• Excerpted records:
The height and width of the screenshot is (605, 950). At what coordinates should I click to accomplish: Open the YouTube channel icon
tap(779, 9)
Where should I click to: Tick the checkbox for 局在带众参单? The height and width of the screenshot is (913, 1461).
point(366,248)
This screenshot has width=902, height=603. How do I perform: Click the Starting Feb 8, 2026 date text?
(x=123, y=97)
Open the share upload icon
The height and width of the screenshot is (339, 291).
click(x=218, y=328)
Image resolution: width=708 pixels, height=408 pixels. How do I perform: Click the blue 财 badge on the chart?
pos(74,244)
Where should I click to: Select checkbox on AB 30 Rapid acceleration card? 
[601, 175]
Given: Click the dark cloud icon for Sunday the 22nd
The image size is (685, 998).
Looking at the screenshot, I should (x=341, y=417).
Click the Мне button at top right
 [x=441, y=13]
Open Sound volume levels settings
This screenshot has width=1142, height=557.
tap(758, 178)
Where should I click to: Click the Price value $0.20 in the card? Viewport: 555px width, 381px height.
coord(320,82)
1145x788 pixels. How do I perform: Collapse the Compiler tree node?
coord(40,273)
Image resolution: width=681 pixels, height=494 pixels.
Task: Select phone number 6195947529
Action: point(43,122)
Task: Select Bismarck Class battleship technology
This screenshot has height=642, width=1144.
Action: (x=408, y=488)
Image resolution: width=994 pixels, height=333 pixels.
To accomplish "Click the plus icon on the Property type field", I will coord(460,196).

• Problem requirements: Collect every line in the records above that contains the word "accomplish", copying each one in full.

• Reply to the task:
The height and width of the screenshot is (605, 950). At what coordinates should I click to accomplish: Open the YouTube channel icon
To accomplish "Click the plus icon on the Property type field", I will coord(460,196).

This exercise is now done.